What happened

In advance of the spinoff of one of its business units, General Electric (GE 0.68%) saw its share price erode slightly on Friday. The company's stock fell by nearly 3% -- compared to the 0.7% decline of the S&P 500 index -- on the back of several analyst price-target adjustments.

So what

During the day, three prognosticators adjusted their targets on General Electric. One was Wolfe Research's Nigel Coe, who now feels the company is worth $107 per share rather than his former estimation of $110. Coe's rosy view of General Electric's future hasn't changed, however, as he maintained his outperform (that is, buy) recommendation on the shares.

That analyst's change was in contrast to those made by two of his peers, Citigroup's Andrew Kaplowitz and Deane Dray at RBC Capital. Of the two, Kaplowitz was the more aggressive raiser, upping his level to $100 per share from the preceding $87. Dray's lift was to $98 per share from $93. Both men reiterated their equivalents of buy recommendations on General Electric stock.

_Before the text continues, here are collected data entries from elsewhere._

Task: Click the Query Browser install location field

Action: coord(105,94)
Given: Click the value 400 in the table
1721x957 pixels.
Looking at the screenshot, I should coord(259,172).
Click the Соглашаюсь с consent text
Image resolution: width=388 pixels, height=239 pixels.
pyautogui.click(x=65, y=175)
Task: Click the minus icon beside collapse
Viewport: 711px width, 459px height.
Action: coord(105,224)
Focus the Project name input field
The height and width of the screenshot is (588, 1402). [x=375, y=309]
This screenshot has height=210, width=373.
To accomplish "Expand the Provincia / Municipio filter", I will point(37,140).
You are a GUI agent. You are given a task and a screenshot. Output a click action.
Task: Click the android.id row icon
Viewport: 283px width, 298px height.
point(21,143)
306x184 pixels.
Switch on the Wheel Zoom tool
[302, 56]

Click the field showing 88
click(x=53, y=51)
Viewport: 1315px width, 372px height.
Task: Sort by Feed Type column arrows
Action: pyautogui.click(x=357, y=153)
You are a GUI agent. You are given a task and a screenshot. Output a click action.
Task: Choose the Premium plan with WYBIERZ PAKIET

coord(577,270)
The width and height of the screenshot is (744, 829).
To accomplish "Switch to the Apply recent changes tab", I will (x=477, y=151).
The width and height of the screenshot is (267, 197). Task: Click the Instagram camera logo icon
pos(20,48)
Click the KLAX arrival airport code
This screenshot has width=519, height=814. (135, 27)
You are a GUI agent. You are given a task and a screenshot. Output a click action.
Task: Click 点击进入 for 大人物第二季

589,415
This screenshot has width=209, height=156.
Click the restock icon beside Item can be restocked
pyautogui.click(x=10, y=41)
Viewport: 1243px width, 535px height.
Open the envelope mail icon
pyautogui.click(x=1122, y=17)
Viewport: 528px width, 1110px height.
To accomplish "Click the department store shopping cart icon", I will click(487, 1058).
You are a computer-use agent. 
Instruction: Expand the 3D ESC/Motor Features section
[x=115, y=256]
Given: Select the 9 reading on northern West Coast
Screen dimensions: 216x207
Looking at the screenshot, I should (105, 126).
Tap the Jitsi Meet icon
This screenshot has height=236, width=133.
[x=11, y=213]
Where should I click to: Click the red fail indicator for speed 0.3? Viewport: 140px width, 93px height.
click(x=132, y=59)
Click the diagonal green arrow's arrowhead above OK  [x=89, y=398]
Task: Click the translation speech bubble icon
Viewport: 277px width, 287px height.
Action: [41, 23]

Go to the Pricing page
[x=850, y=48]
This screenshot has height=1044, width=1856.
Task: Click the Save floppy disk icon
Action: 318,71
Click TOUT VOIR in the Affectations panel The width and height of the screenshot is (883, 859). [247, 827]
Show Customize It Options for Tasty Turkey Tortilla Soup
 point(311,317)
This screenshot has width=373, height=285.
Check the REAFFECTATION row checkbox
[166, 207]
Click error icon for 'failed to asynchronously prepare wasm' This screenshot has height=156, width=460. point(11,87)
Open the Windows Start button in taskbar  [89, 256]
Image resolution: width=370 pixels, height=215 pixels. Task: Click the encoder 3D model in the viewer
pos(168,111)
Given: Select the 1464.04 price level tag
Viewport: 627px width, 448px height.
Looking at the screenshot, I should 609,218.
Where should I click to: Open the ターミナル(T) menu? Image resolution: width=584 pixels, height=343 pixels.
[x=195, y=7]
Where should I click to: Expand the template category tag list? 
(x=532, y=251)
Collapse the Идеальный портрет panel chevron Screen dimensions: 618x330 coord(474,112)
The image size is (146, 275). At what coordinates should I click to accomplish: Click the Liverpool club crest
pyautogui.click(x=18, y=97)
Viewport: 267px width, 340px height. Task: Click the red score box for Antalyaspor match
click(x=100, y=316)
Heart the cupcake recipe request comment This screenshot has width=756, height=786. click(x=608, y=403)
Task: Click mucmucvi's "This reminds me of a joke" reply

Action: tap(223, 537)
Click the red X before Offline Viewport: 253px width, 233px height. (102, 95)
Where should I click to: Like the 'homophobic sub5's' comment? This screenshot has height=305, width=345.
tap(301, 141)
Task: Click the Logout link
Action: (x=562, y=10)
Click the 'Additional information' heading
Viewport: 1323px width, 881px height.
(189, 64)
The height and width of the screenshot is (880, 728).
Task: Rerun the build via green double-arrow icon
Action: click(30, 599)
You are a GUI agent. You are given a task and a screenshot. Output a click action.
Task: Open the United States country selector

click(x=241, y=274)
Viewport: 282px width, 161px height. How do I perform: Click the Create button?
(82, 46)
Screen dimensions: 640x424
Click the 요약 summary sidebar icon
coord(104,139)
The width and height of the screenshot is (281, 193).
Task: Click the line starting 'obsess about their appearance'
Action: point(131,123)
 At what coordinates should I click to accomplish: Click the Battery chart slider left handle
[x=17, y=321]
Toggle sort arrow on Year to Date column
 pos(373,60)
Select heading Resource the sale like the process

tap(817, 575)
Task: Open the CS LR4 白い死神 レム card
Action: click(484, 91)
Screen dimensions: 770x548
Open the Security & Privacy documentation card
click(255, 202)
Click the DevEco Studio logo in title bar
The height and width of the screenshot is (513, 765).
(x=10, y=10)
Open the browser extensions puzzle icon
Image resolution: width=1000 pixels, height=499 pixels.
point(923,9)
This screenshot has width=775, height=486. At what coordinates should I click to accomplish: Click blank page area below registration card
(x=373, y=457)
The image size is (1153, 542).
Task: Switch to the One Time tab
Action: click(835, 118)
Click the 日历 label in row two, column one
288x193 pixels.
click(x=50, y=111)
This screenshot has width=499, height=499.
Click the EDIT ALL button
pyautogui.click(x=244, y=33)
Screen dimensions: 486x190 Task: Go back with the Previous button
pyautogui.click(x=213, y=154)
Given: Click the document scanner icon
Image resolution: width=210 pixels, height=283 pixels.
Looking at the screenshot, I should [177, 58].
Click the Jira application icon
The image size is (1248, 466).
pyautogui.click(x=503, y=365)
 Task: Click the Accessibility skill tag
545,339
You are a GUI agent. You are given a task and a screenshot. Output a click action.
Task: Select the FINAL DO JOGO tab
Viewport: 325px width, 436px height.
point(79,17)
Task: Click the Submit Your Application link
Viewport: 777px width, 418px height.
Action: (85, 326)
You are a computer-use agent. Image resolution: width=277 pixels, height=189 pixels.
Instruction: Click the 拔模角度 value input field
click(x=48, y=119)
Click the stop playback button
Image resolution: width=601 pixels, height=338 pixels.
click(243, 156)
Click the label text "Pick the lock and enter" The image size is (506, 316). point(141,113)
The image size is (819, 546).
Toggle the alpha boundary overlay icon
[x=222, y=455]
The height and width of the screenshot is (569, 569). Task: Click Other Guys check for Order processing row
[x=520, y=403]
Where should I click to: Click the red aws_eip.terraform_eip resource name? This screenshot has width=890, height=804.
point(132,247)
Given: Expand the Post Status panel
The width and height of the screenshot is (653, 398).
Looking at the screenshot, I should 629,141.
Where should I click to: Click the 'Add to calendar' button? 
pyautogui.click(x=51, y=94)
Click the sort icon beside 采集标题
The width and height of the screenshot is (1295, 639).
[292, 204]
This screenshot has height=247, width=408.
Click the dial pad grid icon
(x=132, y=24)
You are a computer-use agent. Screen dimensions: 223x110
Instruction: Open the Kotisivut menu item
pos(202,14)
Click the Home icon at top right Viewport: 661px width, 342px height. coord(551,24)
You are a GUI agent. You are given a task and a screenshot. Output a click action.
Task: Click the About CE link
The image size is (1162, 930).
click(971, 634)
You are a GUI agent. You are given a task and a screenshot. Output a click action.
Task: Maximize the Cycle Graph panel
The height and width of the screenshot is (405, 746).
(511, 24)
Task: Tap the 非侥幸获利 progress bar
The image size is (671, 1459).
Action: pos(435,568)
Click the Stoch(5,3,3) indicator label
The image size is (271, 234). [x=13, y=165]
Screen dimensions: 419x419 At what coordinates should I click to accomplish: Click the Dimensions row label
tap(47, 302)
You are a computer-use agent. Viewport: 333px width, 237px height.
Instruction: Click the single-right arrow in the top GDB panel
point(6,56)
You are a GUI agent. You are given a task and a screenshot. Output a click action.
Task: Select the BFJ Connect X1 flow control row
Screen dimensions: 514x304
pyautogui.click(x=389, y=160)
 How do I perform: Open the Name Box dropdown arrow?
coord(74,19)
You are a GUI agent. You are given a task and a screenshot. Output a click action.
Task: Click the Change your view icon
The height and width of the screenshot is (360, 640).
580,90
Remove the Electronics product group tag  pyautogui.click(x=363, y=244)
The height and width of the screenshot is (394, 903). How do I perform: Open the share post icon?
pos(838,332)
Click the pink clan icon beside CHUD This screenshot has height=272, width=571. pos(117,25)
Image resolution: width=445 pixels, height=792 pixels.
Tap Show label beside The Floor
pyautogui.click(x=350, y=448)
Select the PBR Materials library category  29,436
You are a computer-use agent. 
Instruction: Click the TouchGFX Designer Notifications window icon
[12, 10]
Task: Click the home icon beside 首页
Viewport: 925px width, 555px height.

All three adjustments came a day after the storied industrial conglomerate provided an update of its spinoff of GE Healthcare. The unit's CEO Peter Arduini said that as a stand-alone company, GE HealthCare would spur "value creation as a more agile, profitable, and faster-growing business."

Now what

It seems investors aren't entirely sold on the benefit of spinning off the healthcare division from the main body of General Electric. The soon-to-be-independent unit -- which, if all goes according to plan, will be a separate company early next month -- will then have much to prove to investors. So will its former parent.